Author Amy Silverstein has had a heart transplant—twice. Now she’s dying of cancer. Those facts are related, as she explains in this essay. The procedure that saved her is now killing her:
I gave my all to sustaining my donor hearts despite daunting odds, and the hearts rewarded me with extraordinary years. I have been so lucky.
But now I lower my chin and whisper the words malignant … metastatic … lungs … terminal. It is the end of the road for my heart and me — not because we didn’t achieve and maintain sparkling cardiac health. But because the sorry state of transplant medicine took us down.
Organ transplantation is mired in stagnant science and antiquated, imprecise medicine that fails patients and organ donors. And I understand the irony of an incredibly successful and fortunate two-time heart transplant recipient making this case, but my longevity also provides me with a unique vantage point. Standing on the edge of death now, I feel compelled to use my experience in the transplant trenches to illuminate and challenge the status quo.
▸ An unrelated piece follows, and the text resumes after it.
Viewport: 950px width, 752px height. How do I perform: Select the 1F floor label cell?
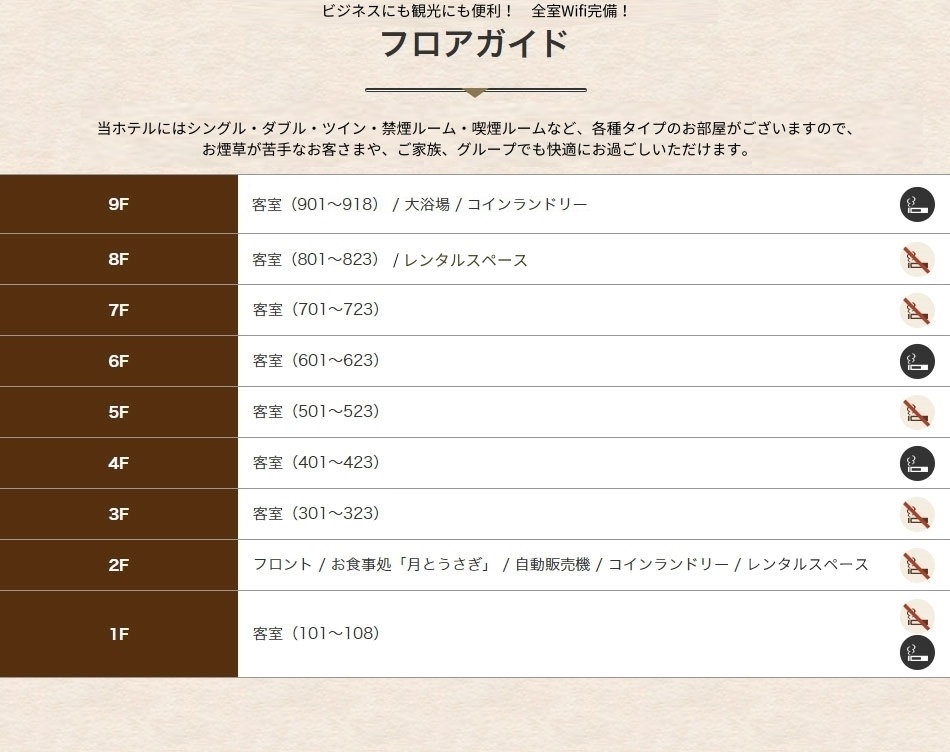(119, 634)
Over the last almost four decades a toxic triad of immunosuppressive medicines — calcineurin inhibitors, antimetabolites, steroids — has remained essentially the same with limited exceptions. These transplant drugs (which must be taken once or twice daily for life, since rejection is an ongoing risk and the immune system will always regard a donor organ as a foreign invader) cause secondary diseases and dangerous conditions, including diabetes, uncontrollable high blood pressure, kidney damage and failure, serious infections and cancers. The negative impact on recipients is not offset by effectiveness: the current transplant medicine regimen does not work well over time to protect donor organs from immune attack and destruction.